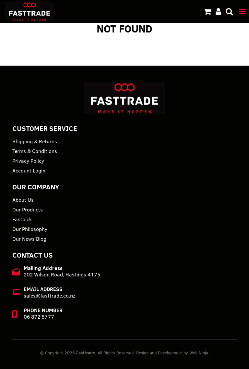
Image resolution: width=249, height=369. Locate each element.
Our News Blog (29, 238)
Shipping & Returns (34, 141)
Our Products (27, 209)
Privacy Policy (28, 161)
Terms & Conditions (34, 151)
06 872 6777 (39, 316)
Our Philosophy (29, 229)
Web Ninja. (199, 353)
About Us (23, 200)
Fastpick (22, 219)
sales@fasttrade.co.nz (49, 295)
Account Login (28, 170)
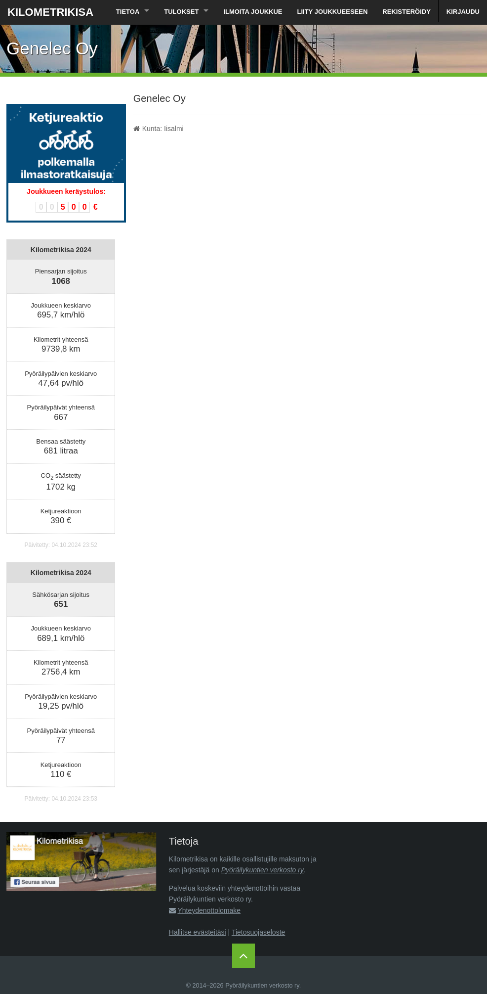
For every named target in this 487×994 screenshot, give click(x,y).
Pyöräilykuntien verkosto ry (262, 870)
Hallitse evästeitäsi (197, 932)
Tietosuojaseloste (258, 932)
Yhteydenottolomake (209, 910)
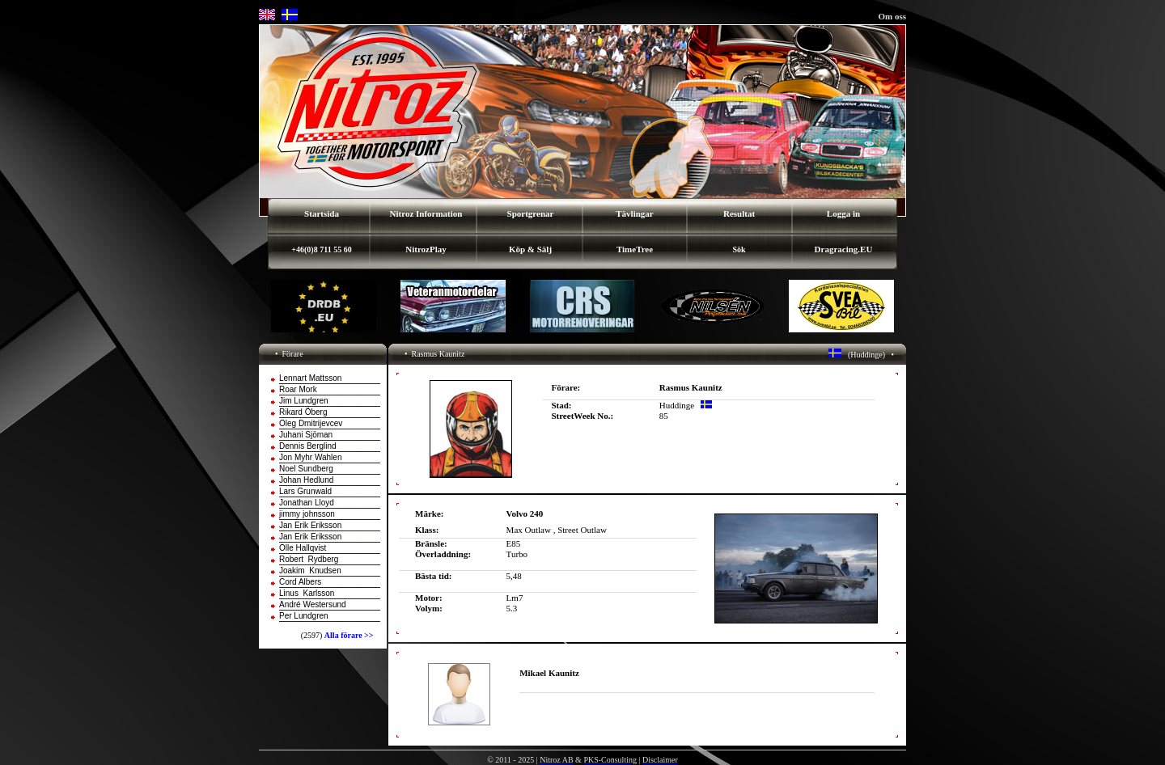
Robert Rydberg (308, 559)
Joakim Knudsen (310, 570)
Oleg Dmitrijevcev (310, 423)
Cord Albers (300, 581)
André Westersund (312, 604)
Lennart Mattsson (310, 378)
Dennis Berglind (308, 446)
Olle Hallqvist (302, 547)
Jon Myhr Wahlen (310, 457)
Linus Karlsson (306, 593)
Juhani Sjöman (306, 434)
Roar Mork (298, 389)
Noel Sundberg (306, 468)
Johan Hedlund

* * * * *

• [Task statement]: Lay out the lines of the material as a JSON list of strings, one string per line and no entries for blank lines, covering only the part that opens with the line containing "Olle Hallqvist (302, 547)" and runs through the end of the material, both ends included.

• [Task result]:
[
  "Olle Hallqvist (302, 547)",
  "Jon Myhr Wahlen (310, 457)",
  "Linus Karlsson (306, 593)",
  "Juhani Sjöman (306, 434)",
  "Roar Mork (298, 389)",
  "Noel Sundberg (306, 468)",
  "Johan Hedlund"
]